'Courvoisier' Hacker Sold Customer Credentials over Dark Web from 17 Companies Pleaded Guilty to Multiple Offenses
Grant West, a 25-year-old UK hacker who goes under the pseudonym "Courvoisier," was arrested after a two-year long investigation by Scotland Yard for selling stolen customer credentials on the dark web.
According to a May 11, 2018, Weekly Threat Report from the UK's National Cyber Security Centre (NCSC), West was detained and arrested in September 2017 on a train while logging into his dark web marketplace account. Since being brought up on multiple charges, West has pleaded guilty in court to the mounting charges that could land him in prison for a long time.
In the NCSC report it was revealed that The Southwark Crown Court that West was hacked into the online networks that belonged to multiple businesses around the world. Many of the companies that West attacked to pilfer data included Apple, T-Mobile, Uber, Groupon, Argos, Nectar, Sainsbury, Vitality, and many more. The Daily Mail reports that as many as 17 companies in all were under attack by West. The data from the networks belonging to multiple companies was stolen by West, which was comprised of the data from thousands of customers.
Initially, the attack of the websites was due to a brute-force attack that used specialized software to obtain personal information. Additionally, data stolen by West was also acquired through spear-phishing techniques, which is a method of duping customers so that they unknowingly give up their credit card details, which includes their online login credentials, email addresses, and other pertinent information that may later be used against them.
After the theft of the customer data, it was later sold over the dark web, which is a secretive network of hackers and cybercrooks that can only be accessed with the proper authorization and software. Hackers are known to often congregate over the dark web to share their latest malicious activities or sell their latest score of data from an attacked source.
Another day, another hacker attack
Unfortunately, the practices of West are an unfortunate norm in the realm of computer hackers.
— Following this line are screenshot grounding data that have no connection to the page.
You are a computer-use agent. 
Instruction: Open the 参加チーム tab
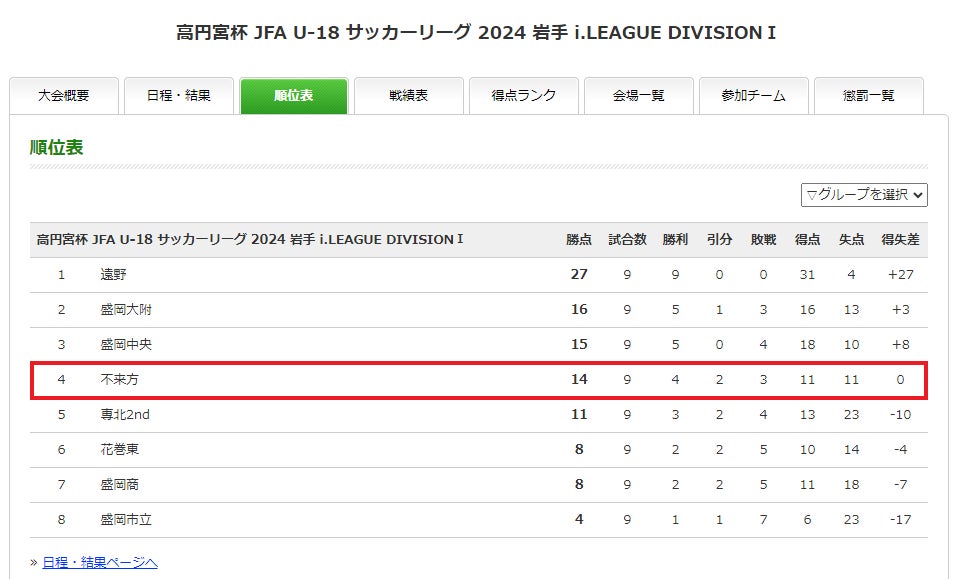754,96
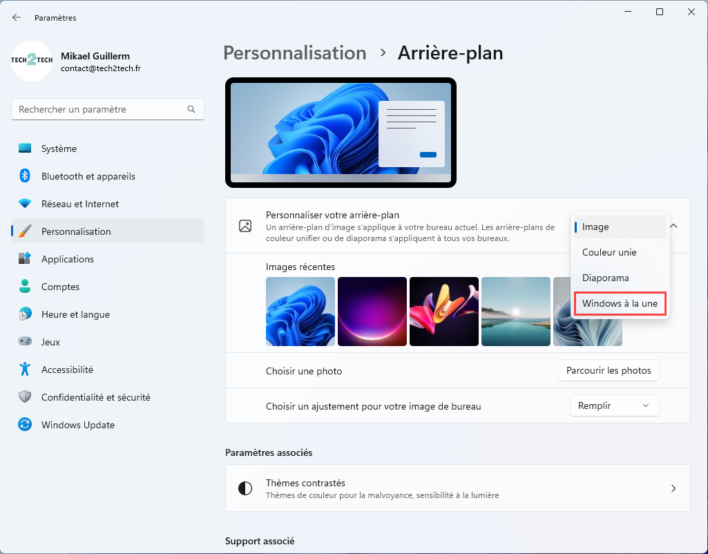The width and height of the screenshot is (708, 554).
Task: Click the Applications icon in sidebar
Action: pyautogui.click(x=25, y=259)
Aggressive phishing techniques have long been utilized to scour login credentials and other personal data from unsuspecting computer users. In fact, in the case of West, the UK hacker went to new heights to sell off his stolen data to some of the highest bidders found on the dark web.
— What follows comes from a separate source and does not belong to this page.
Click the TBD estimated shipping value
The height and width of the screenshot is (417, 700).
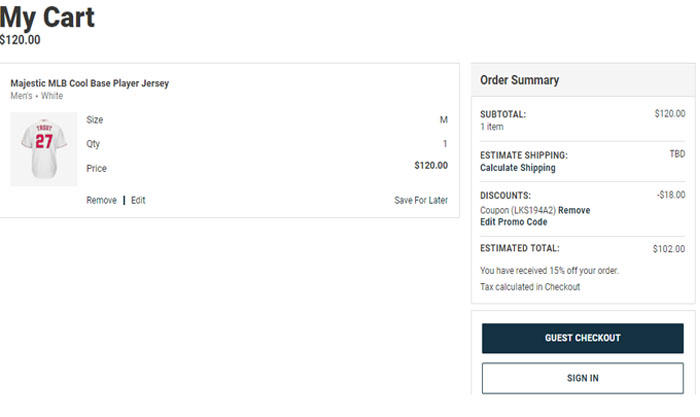(676, 155)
As suspected, many of West's monetization of his hacking activities were done through cryptocurrency, which is the choice method of fundamentally laundering money in the world of hackers. According to the Daily Mail, much of West's business was carried out using Bitcoins. Moreover, police found about 25,000 in cash and hundreds of grams of cannabis when his property was searched in September of 2017.
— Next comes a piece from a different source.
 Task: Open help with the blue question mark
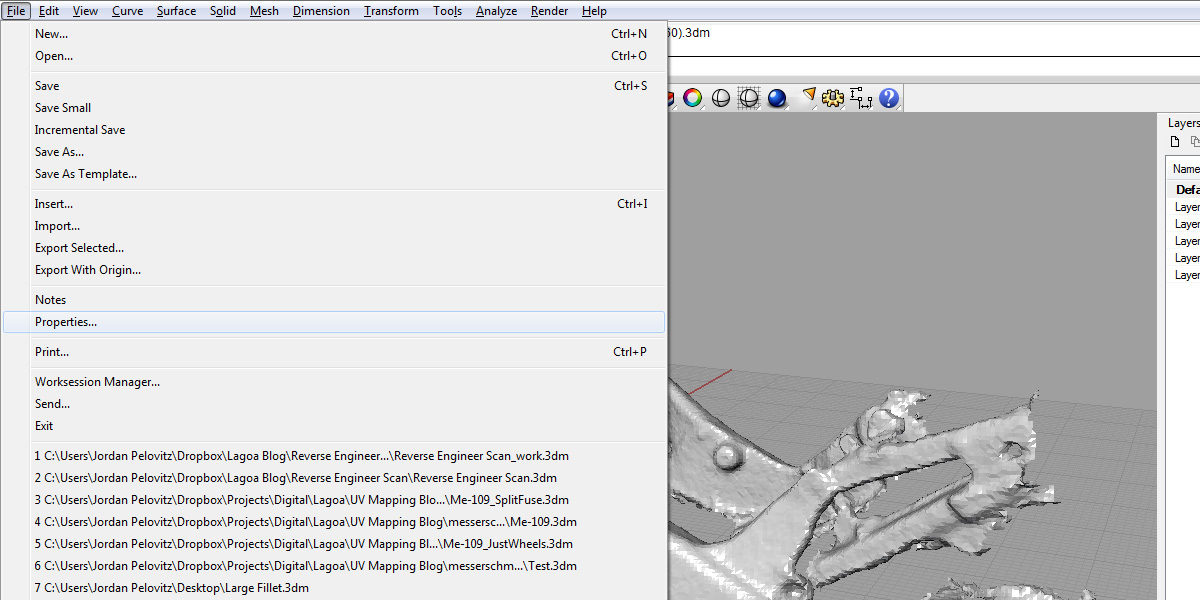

Victimized customers of hacked companies urged to use caution
Eventually, due to the actions of West, customers of many high-profile companies may suffer from identity theft, stolen money out of their banking accounts, or exploitation through aggressive spam email campaigns. The possibilities are nearly endless when it comes to personal data being exploited where hackers who purchase the stolen data could then leverage it in a way to spread specialized campaigns to others who may be friends or email acquaintances of the victims. If anyone ever finds themself as a victim of such a hack they should take precautions to at least monitor their accounts, change their passwords, and utilize extra caution when opening emails.
While we don't know the specific outcome of West's sentence after being charged with his actions of stealing personal data and selling it off on the dark web, we can claim a small victory in knowing one more hacker is off the streets and unable to do his/her dirty work. Hopefully, in witnessing to hackers being brought up on charges for their wrongdoings will make an example out of West and a warning to others to get out of the game of stealing data, because, one day, they will eventually get caught.